日中韓による「一帯一路版OECD」設立の提案を

朽木昭文

(日本大学 教授)

2018.05.14

 アメリカ・トランプ大統領は,環太平洋経済連携協定(TPP)の本質の理解を間違えた。TPPは,単に関税率の引き下げ交渉ではない。Economistによれば,TPPの本質は21世紀の自由貿易のルール作りである(2016年11月23日,’The Collapse of the Trans-Pacific Partnership’)。現に,アメリカとのTPPの原案作りに関わった元・経済産業省通商政策局長の鈴木英夫著『新覇権国家中国×TPP日米同盟』(2016)は,国有企業や産業政策などの自由貿易を阻害する在り方をどう制限するかというルールを設定したことを明らかにした。

 このトランプ大統領のおかげで,一帯一路建設が世界の自由貿易のルール作りを左右する可能性が出てきた。一帯一路建設は,陸のシルクロードと海のシルクロードを建設し,これがアジアからヨーロッパ,アフリカにつながる。この一帯一路建設に日本はどうかかわるのかを問われている。

1.一帯一路版OECDの創設を

 一帯一路建設は,「一帯一路参加国の利益」を第1に考慮する必要がある。一帯一路版OECDは,各一帯一路参加国の持続的経済成長を目指し,一帯一路参加国全体の利益に沿った地域統合のあり方と整合的でなければならない。一帯一路版OECDは,一方で「研究活動」を実施し,他方で地域統合において「経済政策の調整」を行う。

2.一帯一路日本研究センターの研究内容

 一帯一路版OECDは,持続的経済成長とインフラ・連結性の強化のための研究を目指す。また,一帯一路参加国間の「経済政策の調整」を目的とする。この調整は,一帯一路建設におけるガバナンスに貢献する。ここで,①一帯一路参加国,②中国,③日本・韓国のインセンティブを考察する。

3.日本,韓国,中国の3国による4本の柱の国際協力

 貿易,投資,ODA,地域統合の4つを組み合わせた4つの柱の国際協力が一帯一路建設において必要である。ここで,地域統合とは,インフラ・連結性の強化である。ここで,連結性とは,物的連結性(鉄道,道路など),制度的連結性(貿易円滑化など),人的連結性の3つである。連結性の強化は,空間経済学で「広義の輸送費」である。この削減は,産業集積を中国から一帯一路参加国へシフトを促す。

 そこで,一帯一路参加国の①,②,③それぞれの参加へのインセンティブは次のとおりである。
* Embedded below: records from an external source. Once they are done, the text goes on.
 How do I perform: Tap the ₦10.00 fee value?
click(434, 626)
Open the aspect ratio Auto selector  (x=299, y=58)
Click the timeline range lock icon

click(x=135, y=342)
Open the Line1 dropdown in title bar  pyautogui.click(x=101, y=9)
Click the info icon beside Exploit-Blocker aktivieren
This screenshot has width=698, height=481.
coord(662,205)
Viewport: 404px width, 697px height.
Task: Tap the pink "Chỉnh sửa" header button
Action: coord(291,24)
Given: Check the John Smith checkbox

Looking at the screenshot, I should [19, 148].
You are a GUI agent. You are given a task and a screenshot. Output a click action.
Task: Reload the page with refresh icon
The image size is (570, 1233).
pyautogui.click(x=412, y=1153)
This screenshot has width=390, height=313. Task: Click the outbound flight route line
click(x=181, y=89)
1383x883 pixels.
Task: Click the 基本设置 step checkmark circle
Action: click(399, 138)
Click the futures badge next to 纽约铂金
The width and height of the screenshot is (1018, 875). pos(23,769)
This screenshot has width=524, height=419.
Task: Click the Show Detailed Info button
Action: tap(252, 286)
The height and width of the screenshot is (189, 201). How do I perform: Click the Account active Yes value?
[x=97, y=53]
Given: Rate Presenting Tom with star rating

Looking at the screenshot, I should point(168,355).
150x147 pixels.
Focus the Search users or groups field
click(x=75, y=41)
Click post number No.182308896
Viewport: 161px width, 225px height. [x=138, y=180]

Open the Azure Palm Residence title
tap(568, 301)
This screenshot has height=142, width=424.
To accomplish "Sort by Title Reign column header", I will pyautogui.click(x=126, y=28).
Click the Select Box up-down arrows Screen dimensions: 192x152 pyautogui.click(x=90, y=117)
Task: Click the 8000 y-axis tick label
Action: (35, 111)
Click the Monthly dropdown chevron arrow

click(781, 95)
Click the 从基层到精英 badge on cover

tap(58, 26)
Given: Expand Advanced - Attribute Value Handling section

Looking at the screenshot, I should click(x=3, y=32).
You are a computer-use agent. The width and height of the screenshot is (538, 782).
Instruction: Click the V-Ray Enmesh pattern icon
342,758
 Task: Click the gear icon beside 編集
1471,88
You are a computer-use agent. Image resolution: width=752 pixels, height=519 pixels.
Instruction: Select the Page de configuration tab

  • ①一帯一路建設・参加国は,多くの国で「中所得国の罠」から脱するために生産構造の高度化を,また消費の質の高度化を必要とする。この点に,日本,韓国,中国の3国による国際協力の可能性がある。
  • ②中国経済は,一帯一路建設にガバナンスを導入することで透明性を増すことができる。また,「新常態」に適応し,「発展パターンの転換」の時期に入った。産業構造の高度化は,消費構造の高度化とともに革新(イノベーション)により実施される。このために,一帯一路建設による地域統合を進める一方で,「自由貿易試験区」を建設する。ここで,日中韓の協力がありうる。
  • ③一帯一路建設が着々と進む中で日本企業のビジネス機会が次の3つである。日本の考えられる対応の可能性は,次の3通りである。
  •  第1に,外国直接投資(FDI)として中国の「自由貿易試験区」に立地する。その業種は,新興産業5分野として,①新世代情報技術(IoT,AIなど),②ハイエンド製造,③バイオ,④グリーン低炭素,⑤デジタルクリエイティブである。試験区で共同してイノベーションを起こす。第2に,一帯一路建設のインフラ・連結性の強化において資金と日本独自の技術の提供により参加する。第3に,労働集約産業が中国から一帯一路参加国へ労働集約産業を移す場合に,日本企業が一帯一路参加国での投資機会を見出す。

4.一帯一路版OECDへ

 一帯一路版OECDが,持続的経済成長とインフラ・連結性の強化のための研究を進め,経済政策の調整機能を持ち,ガバナンスを確立する。できるだけ早くアジアにこの国際機関を設立することが不可欠である。2018年度に日中韓サミットや日中の首脳会談が予定されている。年度内に一帯一路版OECDの創設に向けた一歩が進められることを願う。